Days and weeks flew fast; the General became a constant visitor in the square, and the heart of Isabel Vere had never beaten so loudly at twenty as it did at fifty-and-five; nothing, she thought, could be more natural than that the General should recall the days of his youth, and seek the friendship and companionship of her who had never married, while he—faithless man!—had been guilty of two wives during his “services in India.” It was impossible to tell which of the ladies he treated with the most attention. Isabel Montford took an especial delight in tormenting him, and he was cynical enough towards her at times. Although he frankly abused her piano-forte-playing, yet he evidently preferred it to the music Miss Vere practised so indefatigably to please him, or to the songs she sang, in a voice which from a high “soprano,” had been crushed by time into what might be considered a very singular “mezzo.” He somehow forgot how to find fault with Miss Montford’s dancing, and more than once became her partner in a quadrille. It was evident, that while the General was growing young, Miss Vere remained—“as she was!” Isabel Montford amused herself at his expense, but he did not—quick-sighted and man-of-the-world though he was—perceive it. At first he was remarkably fond of recalling and dating events, and dwelling upon the grace, and beauty, and interest, and advantage, of whatever was past and gone—much to the occasional pain of Isabel Vere, who, gentle-hearted as she was, would have consigned dates to the bottomless pit; latterly, however, he talked a good deal more of the present than of the past, and, greatly to the annoyance of younger men, fell into the duties of escort to both ladies,—accompanying them to places of public promenade and amusement.

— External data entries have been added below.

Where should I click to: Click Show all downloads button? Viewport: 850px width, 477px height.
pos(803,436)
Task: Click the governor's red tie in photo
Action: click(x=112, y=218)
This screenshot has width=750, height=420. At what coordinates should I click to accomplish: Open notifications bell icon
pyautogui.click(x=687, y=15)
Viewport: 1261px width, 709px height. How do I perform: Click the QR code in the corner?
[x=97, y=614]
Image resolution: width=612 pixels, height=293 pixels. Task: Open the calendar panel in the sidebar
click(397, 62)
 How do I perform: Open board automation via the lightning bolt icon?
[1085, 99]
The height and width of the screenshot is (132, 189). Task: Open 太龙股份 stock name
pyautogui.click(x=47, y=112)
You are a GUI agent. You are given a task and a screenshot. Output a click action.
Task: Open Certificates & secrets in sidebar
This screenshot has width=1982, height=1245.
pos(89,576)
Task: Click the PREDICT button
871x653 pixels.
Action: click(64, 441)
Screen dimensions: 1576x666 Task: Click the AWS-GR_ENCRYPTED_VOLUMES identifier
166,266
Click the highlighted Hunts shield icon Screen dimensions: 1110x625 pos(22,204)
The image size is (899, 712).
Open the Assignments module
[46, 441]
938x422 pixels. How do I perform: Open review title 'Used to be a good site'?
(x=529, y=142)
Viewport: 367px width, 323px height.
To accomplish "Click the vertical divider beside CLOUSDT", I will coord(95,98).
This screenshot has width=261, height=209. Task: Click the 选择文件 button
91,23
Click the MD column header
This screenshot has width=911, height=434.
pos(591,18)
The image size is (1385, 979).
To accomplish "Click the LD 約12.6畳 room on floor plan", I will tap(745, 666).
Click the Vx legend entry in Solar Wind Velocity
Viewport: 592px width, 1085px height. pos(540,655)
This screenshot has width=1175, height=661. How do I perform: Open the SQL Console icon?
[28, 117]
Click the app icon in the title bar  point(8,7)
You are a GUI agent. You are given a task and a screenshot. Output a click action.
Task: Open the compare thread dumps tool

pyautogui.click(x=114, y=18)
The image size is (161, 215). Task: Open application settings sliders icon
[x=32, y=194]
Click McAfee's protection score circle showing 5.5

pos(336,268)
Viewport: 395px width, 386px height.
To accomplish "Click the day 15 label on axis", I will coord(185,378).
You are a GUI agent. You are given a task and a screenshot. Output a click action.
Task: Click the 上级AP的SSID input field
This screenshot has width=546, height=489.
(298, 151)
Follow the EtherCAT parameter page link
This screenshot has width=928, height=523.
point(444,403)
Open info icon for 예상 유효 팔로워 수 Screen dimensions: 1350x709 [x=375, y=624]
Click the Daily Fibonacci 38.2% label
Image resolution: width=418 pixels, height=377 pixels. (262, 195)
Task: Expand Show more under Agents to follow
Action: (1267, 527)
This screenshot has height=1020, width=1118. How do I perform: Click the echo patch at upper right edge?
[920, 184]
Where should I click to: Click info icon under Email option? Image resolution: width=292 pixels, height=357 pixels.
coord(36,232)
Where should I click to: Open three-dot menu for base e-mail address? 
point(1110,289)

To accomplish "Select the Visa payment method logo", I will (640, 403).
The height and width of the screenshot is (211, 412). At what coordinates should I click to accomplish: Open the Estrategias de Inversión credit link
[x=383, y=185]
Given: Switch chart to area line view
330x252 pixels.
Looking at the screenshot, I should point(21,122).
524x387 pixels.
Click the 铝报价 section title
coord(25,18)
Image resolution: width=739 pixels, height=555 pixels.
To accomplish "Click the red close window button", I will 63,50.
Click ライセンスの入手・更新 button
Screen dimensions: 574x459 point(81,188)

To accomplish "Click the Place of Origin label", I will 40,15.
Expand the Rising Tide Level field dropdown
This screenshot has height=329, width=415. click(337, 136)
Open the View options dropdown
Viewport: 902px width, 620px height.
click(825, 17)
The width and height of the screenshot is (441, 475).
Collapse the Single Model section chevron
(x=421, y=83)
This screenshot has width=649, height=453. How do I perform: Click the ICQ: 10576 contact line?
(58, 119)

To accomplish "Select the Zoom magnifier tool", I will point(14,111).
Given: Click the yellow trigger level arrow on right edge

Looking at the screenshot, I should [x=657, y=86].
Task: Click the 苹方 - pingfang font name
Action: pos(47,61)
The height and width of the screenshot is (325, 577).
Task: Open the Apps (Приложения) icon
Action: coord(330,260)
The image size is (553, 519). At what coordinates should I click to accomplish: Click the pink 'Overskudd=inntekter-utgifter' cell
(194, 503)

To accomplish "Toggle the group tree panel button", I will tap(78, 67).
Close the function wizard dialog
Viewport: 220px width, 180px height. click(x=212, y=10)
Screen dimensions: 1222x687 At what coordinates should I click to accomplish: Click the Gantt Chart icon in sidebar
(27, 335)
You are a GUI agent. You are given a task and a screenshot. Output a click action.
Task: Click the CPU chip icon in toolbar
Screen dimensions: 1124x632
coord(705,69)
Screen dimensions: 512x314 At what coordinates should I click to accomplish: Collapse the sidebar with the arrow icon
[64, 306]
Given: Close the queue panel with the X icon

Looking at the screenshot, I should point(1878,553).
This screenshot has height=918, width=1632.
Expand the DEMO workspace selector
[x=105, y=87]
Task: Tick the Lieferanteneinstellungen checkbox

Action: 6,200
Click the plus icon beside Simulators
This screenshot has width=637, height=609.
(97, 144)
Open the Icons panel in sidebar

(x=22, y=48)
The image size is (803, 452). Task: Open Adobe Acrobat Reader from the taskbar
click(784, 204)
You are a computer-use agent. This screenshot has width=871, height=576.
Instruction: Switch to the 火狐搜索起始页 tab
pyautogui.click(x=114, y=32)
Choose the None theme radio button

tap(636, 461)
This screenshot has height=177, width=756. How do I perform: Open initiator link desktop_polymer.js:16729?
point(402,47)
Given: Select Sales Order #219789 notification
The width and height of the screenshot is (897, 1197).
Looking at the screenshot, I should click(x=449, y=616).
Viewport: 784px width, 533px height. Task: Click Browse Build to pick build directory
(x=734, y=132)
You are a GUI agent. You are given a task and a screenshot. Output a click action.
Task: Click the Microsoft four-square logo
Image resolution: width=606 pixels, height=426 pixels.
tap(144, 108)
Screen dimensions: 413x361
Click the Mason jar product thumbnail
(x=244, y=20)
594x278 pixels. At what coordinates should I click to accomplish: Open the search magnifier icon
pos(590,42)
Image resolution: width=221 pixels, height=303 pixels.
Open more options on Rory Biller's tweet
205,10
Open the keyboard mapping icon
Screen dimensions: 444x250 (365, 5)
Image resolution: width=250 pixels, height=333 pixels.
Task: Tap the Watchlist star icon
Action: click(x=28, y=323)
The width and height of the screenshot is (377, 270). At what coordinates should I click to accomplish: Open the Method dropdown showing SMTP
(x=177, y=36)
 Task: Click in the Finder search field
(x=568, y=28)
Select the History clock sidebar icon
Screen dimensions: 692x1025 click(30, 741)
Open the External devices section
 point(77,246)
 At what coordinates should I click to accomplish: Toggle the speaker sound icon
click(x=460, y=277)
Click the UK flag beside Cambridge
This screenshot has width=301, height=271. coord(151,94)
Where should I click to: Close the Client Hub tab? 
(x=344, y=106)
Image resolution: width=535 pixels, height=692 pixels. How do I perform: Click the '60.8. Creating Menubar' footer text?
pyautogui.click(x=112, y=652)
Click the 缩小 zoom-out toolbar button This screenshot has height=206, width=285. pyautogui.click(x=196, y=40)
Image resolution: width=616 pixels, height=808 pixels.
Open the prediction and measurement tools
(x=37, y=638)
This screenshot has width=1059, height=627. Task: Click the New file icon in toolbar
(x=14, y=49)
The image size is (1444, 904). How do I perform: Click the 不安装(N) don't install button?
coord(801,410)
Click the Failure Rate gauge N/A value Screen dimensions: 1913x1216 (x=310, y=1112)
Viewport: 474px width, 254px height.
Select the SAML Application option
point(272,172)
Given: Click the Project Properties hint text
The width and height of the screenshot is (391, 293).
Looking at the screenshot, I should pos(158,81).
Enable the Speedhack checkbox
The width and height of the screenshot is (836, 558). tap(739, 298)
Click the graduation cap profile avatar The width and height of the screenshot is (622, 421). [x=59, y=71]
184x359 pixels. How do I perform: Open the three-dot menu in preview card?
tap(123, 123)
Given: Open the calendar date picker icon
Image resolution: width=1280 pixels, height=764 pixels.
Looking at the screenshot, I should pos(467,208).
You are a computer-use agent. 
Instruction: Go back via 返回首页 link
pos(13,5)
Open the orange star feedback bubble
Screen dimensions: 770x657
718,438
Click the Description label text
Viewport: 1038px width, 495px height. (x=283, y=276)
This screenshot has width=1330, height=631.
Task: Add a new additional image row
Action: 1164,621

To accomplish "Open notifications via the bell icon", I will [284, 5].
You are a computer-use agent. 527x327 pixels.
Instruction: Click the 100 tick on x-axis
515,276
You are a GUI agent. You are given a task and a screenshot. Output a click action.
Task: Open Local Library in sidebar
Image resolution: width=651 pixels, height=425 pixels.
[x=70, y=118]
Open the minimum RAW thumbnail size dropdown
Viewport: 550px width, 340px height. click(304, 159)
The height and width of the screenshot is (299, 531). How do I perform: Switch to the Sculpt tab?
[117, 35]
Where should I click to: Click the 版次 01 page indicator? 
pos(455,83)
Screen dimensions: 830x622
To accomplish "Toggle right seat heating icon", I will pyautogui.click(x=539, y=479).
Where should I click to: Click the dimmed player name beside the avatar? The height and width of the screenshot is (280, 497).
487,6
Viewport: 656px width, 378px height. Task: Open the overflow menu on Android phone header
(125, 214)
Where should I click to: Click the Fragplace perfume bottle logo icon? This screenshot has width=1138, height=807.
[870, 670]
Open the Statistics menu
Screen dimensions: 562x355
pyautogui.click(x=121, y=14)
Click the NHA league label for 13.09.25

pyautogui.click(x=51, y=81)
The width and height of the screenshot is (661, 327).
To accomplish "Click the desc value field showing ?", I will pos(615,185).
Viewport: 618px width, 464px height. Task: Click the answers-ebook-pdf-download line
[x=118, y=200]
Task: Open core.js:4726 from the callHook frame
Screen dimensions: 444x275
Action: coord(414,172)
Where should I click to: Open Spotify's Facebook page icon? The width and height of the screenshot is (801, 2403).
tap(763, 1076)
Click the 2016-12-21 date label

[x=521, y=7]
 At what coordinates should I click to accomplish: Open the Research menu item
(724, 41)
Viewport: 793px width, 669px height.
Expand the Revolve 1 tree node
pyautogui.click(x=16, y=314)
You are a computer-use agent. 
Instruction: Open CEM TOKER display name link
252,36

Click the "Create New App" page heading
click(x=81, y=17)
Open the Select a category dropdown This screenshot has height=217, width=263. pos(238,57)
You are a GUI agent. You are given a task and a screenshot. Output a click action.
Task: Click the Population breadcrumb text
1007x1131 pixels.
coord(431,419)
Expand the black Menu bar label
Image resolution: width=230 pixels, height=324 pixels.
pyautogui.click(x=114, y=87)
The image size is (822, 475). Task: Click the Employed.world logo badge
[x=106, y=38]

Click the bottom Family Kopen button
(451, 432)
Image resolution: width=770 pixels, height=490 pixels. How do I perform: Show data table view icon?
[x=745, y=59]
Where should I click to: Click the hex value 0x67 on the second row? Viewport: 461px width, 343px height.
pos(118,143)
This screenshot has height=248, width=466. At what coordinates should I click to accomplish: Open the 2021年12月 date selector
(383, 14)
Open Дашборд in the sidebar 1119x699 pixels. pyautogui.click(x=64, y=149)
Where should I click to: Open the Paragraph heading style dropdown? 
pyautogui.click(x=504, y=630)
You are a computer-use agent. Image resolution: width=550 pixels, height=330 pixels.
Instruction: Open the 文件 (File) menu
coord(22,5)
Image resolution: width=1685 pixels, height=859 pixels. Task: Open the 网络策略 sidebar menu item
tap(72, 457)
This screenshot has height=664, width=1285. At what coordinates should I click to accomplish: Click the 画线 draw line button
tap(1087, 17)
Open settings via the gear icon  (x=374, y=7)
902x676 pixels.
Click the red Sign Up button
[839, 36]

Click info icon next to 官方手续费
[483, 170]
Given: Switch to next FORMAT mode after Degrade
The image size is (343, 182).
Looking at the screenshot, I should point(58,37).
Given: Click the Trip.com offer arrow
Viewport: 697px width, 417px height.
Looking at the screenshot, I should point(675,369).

On such occasions, Miss Isabel Vere looked either earnest or bashful—yes, positively bashful; and Miss Isabel Montford, brimful of as much mischief as a lady could delight in. At times, the General laid aside his cynical observations, together with his cane, which was not even replaced by an umbrella; to confess the truth, he had experienced several symptoms of heart disease, which, though they made him restless and uncomfortable, brought hopes and aspirations of life, rather than fears of death.

One morning, Isabel Montford and the General were alone in the salon where this little scene first opened:

“Our difference has never been settled yet,” she exclaimed, gaily; “you have never proved to me the superiority of the Old school over the New.”